Learning to surrender has been a process. Scripture encourages us to surrender and give our will to God. Oftentimes, physically doing this feels like giving up and losing hope. Surrender feels like it condones failure; it can feel like the fight has been lost and gone towards a hopeless cause. However, in the Christ-centered perspective, surrender is to let go of one’s own control and give into God’s will and control. It is a different kind of surrender.
One of my favorite worship songs is “I Surrender” by Jesus Culture. There used to be a season in my life, when this song was practically on repeat. In this season, my theme was as follows:
All to you, I surrender
Everything, every part of me
All to you, I surrender
All of my dreams, all of me
I surrender
This season was not particularly a rough one. It was a simple season, no major issues or worries. My life was pretty calm and though I struggled with the stresses of grad school and internships, I was overall content with my life. I had big dreams for my future, but I knew it was safe, having surrendered it to God. It was this sense of assurance that all is well and all would go on to be well. In fact, it is so easy to "surrender" when everything goes your way. The challenge is to maintain that surrender through the roughest of seasons.
Following grad school, however, amidst a season of celebration and excitement, it all came crashing down. That assurance somehow escaped me. Struggles in my health and other areas of my life physically overwhelmed me. I felt like the enemy had more of a hold on my life than God. Though that was obviously not the case, it just seemed that way. I would have panic attacks constantly. To make matters worse, they would take place at the least inconvenient times. I tried talking to people about it, but nobody realized how much I was suffering because it did not make sense to them. When nobody seemed to understand, I decided to stay silent. So literally for about two years, I just silently underwent this chaos in my mind. Fear gripped me in a way that I could not quite describe.

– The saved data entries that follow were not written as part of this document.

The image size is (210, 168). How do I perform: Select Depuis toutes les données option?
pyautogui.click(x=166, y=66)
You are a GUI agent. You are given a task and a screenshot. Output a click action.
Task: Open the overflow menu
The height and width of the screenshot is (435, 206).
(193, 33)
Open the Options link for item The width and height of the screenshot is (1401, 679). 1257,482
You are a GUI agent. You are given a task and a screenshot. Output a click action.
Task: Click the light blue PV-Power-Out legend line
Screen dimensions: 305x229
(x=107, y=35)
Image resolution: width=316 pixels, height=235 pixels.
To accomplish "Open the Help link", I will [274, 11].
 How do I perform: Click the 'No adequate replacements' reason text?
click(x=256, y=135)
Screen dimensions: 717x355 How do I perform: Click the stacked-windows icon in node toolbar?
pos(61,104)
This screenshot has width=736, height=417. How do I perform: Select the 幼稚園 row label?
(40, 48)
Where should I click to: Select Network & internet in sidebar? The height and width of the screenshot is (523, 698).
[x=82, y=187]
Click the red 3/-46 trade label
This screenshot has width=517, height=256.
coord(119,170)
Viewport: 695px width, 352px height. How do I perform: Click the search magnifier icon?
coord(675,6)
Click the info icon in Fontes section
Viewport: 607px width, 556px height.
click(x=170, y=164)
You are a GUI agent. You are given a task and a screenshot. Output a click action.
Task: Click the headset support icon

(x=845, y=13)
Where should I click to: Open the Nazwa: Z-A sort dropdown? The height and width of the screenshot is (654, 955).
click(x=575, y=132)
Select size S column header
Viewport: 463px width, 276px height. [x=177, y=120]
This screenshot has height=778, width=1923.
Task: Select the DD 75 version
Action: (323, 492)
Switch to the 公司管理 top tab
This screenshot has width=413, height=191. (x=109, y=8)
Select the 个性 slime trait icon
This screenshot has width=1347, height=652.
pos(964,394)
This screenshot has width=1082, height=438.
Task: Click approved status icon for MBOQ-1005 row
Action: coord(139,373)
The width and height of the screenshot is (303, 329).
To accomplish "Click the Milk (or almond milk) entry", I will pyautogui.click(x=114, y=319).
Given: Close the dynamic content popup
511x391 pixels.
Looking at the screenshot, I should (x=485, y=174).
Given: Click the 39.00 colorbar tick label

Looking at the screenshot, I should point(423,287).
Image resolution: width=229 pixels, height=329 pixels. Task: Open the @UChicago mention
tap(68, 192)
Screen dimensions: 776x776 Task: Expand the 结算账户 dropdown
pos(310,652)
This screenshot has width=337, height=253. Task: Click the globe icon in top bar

There was nothing more that I desired than to crawl up into a cave than to be seen in public. People had their opinions, comments, and questions. They would ask what had happened to me, that I used to be a confident person and how come I have become the way that I am… I wished to respond, but realized that I did not owe anyone an explanation. Either way, their responses would often make matters worse, as it was not helping me in any way.
Looking back, He has still been faithful, still blesses, and still encourages. Yet, my surrender seems to be lacking. I don’t know if it is just me, but when things are not going my way, I sometimes wish I could get back in the driver’s seat. Nevertheless, I am reminded to stay calm, stay collected, knowing that my assurance is in Him regardless of my circumstances. My surrender should not depend on the circumstances in my life, the bumps that come up on the road, but rather the fact that He is my security. Reflecting on this new season I have been in, a season of conquering the fear, a season of praising despite my shortcomings, and a season of carrying out the dream He has placed inside of me. This season calls for a new song, a new theme, a new surrender.
This weekend, I contemplated all this mess in my mind, hoping for a response from heaven. Sunday morning, I woke up with a song playing in my head. Has that ever happened to y’all? It was on repeat as I got ready for church, on the way to church, on the way back, and practically all week. It was the reminder that I needed. A reminder that God sees (you and) me, despite the struggles and despite the circumstances. The way God saw Nathaniel under the fig tree, when he was hopeless and distraught, on the verge of giving up.
“Million Little Miracles” by Maverick City Music
All my life I've been carried by grace
Don't ask me how 'cause I can't explain
It's nothing short of a miracle I'm here
I've got some blessings that I don't deserve
I've got some scars but that's how you learn
It's nothing short of a miracle I'm here
I think it over and it doesn't add up
I know it comes from above
I've got miracles on miracles, a million little miracles, yeah
Miracles on miracles, count your miracles
One, two, three, four, I can't even count 'em all
This song just reminded me to let go again, in a whole new way. To go back to surrendering to Him in a way that gives Him full access to my life unlike ever before. Though it is not like I have given up on the will of God consciously, it is possible that life sometimes derails us from the purpose and will of God when we are not aware of it. It reminded me of the Israelites, whose promises were fulfilled, yet they complained their way out of the promise and had to detour their way back into the promised land. Maybe this struggle was for a detour, but God’s will is never to deny the purpose and promises He has for us. In the same way, though life’s current situations have been less than ideal, I know that I have been the recipient of unmerited favor, mercy, and grace.
In conclusion, the will of God does not guarantee that life would be a smooth ride, full of happy-go-lucky moments and outcomes. In fact, Scripture guarantees us some difficulties and trials, though it also guarantees that the situations will never drown us. When God is in control, it gives us the opportunity to persevere, be encouraged, and have the grace to endure it. Sometimes, that looks like surrender, a time of embracing the season, growing from it, and moving beyond it. Our humanness rarely invites us to embrace this season, but urges us to move past it. However, when some difficult seasons are allowed by God, we are to consider what purpose is to be fulfilled through it and hope to receive all that it has to teach us. Though this is physically hard to do, surrender comes into play here in order for us to accomplish this divine purpose.